I don't think this is much of an IMMEDIATE game changer for me. I agree with many on this thread that extended release of OAD throughout the nectar flow is where the promise currently lies.


----------



## Surviving Our Bees (Feb 14, 2021)

The decision is already final, was effective in Feb.


----------



## crofter (May 5, 2011)

It was kicked around at some length on Bee_L and seems lots is left up to speculation as to what it really means to us as beekeepers. I dont think there is much appetite for policing technicalities when the decision has come down that honey need not be tested for OA content since it is inherently present and deemed harmless.
It probably would be a good idea to have your Oxalic Acid stored in a moisture tight generic container but CYA with printing out the MSDS label for it. The Savogran container is a bear to open and close so not very practical anyways.


----------



## psm1212 (Feb 9, 2016)

Oh, I realize I am discussing technicalities. For me personally, I use Savogran and have for years. I used it prior to 2015 (legalization in US). But if we are to continue on with the mantra of "The Label is the Law" I suppose we need to see (or maybe I just want to see) if that actually holds true. 

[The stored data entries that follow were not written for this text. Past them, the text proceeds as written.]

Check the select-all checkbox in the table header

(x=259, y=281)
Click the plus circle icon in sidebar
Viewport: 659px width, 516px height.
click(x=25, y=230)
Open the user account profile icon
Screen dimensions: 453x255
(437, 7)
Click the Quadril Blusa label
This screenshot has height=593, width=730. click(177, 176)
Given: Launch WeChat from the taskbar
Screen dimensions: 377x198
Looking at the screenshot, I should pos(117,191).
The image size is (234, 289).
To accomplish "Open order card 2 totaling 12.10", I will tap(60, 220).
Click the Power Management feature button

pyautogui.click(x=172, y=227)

I do not think that the new rule allows unregistered, unlabled OAD to be used in a hive as a pesticide. So we are still in the arena of being required to use a registered product that is labled with an EPA approved label (whether or not we abide by that requirement). While the EPA has seemed to say that they will not require research regarding impacts of in-hive use of OAD on honey, it does not state that the existing label will be modified by the EPA.

I am just wondering how the label gets changed. Does a Registrant have to apply for the change under the new rule? Does the EPA change it unilaterally?

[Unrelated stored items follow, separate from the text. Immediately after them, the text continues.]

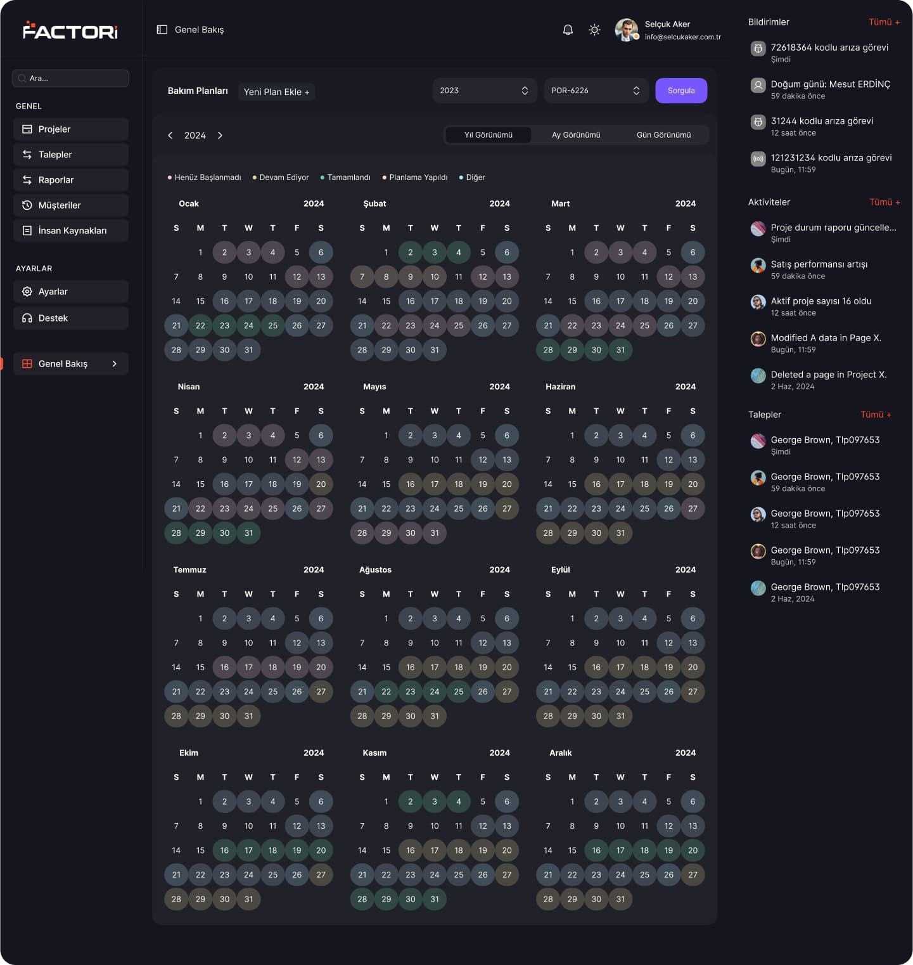The image size is (913, 965).
Task: Open the notifications bell icon
Action: point(568,30)
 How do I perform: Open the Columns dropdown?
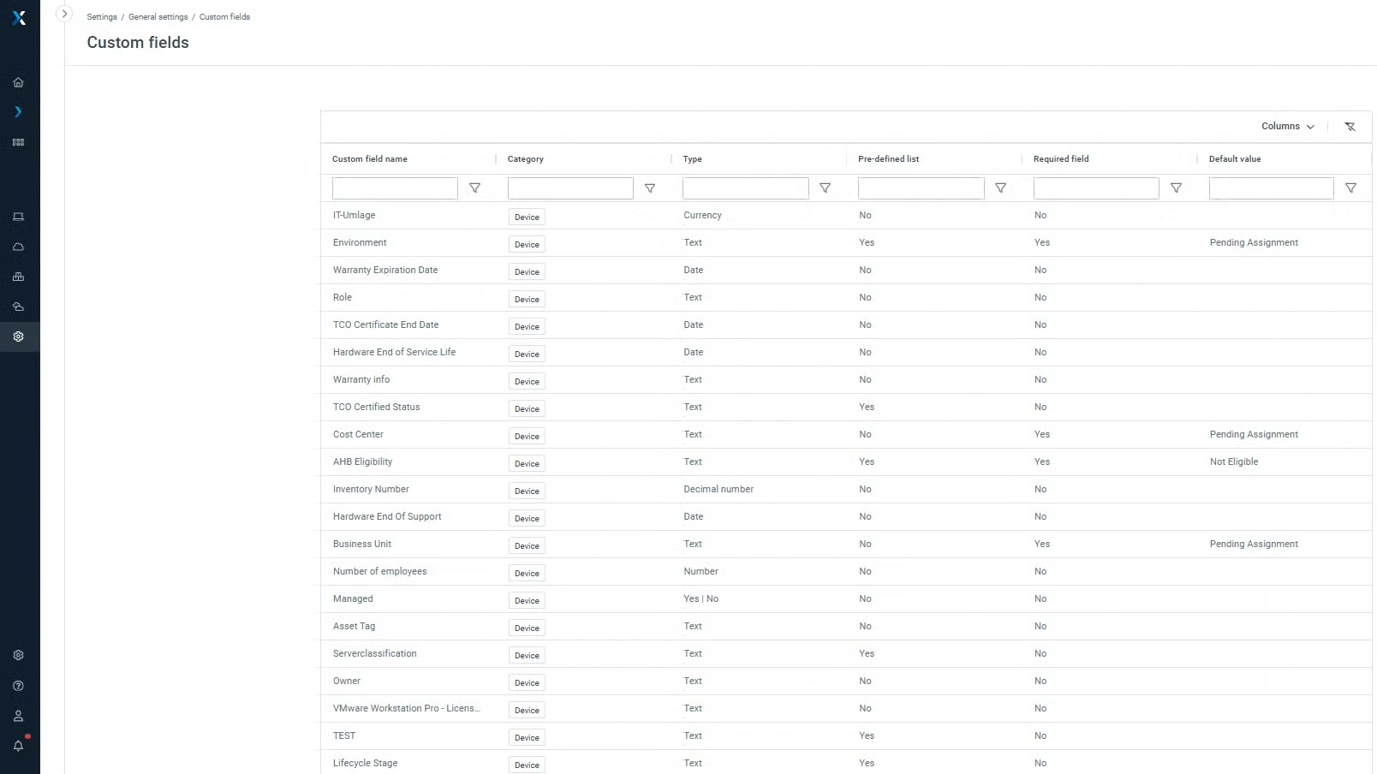pyautogui.click(x=1287, y=127)
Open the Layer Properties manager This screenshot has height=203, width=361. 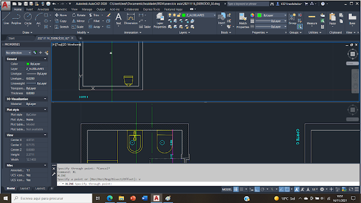click(x=160, y=20)
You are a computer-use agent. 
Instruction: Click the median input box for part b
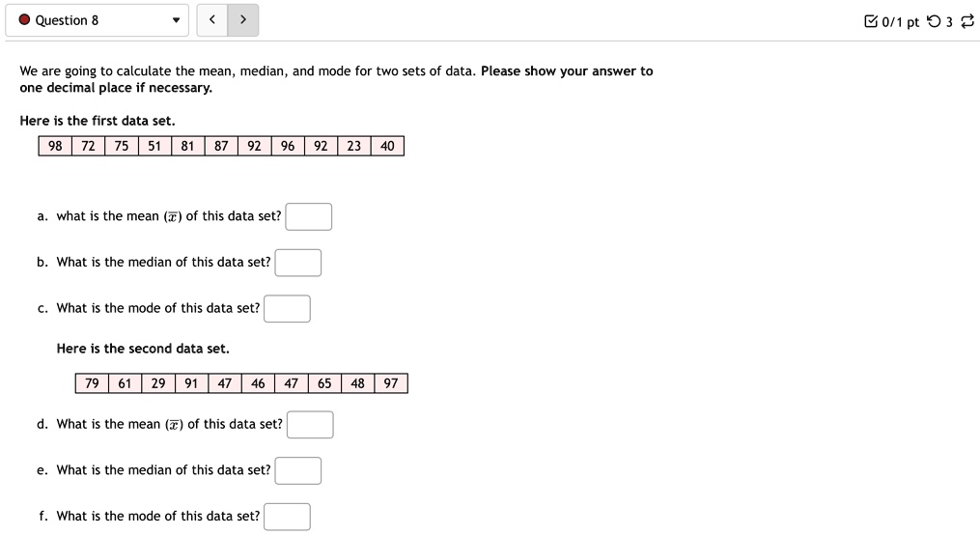coord(298,263)
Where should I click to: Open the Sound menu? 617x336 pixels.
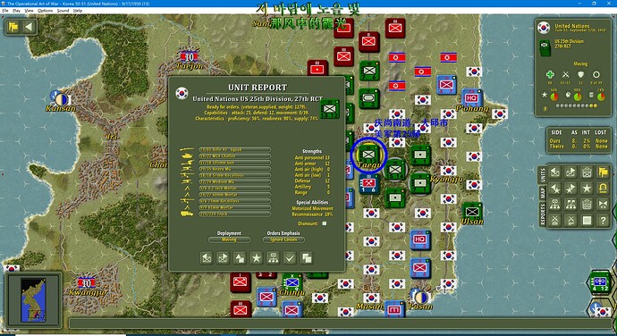coord(63,11)
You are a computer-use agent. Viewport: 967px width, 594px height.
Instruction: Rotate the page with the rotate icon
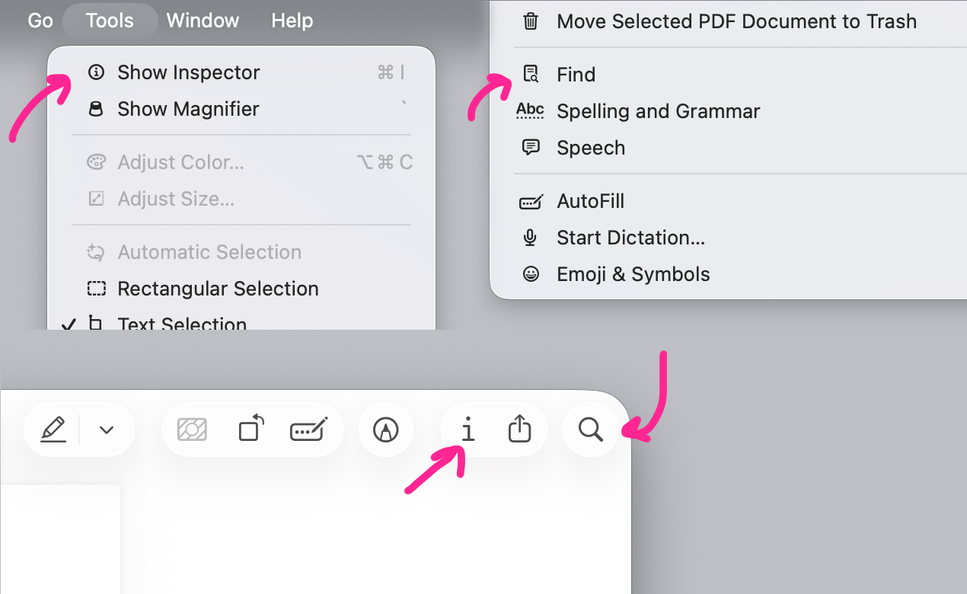point(251,430)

If the former, we may be years away from a changed label. If the latter, maybe not. 

Is the label still the law, or is it not?


----------



## Surviving Our Bees (Feb 14, 2021)

From the language above, there's no residue limit, so basically, if someone uses OA there's no risk for contamination.


----------



## msl (Sep 6, 2016)

Surviving Our Bees said:


> there's no residue limit, so basically, if someone uses OA there's no risk for contamination.

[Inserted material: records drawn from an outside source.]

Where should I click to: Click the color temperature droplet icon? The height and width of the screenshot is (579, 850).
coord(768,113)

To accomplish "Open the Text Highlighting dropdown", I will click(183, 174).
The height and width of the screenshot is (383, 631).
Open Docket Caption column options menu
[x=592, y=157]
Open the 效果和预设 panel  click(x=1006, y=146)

arguably is says contamination is not a risk so there is no limit on the amount of contamination


----------



## GregB (Dec 26, 2017)

msl said:


> arguably is says contamination is not a risk so there is no limit on the amount of contamination


+1
This is similar to contamination by powered sugar.
Yes - there is contamination.
No - it is not harmful to humans in the general context (if you want to control sugar intake - look elsewhere first - e.g. donuts, muffins, white bread, etc).


----------



## crofter (May 5, 2011)

It is not going to change what I am doing either so I am not going to go demanding specific details. If cornered the powers that be may come down on the tougher side of what is questionable. I will take the point that it means OA is no longer considered a pesticide if it is generally considered as safe so not requiring treatment recommendations: same as a box of salt, baking soda, etc.


----------



## msl (Sep 6, 2016)

No its not *Generally recognized as safe* (*GRAS*) it's still a pesticide, It still has requirements and restrictions (low/no brood being one of them), and nothing has changed till a new label comes out.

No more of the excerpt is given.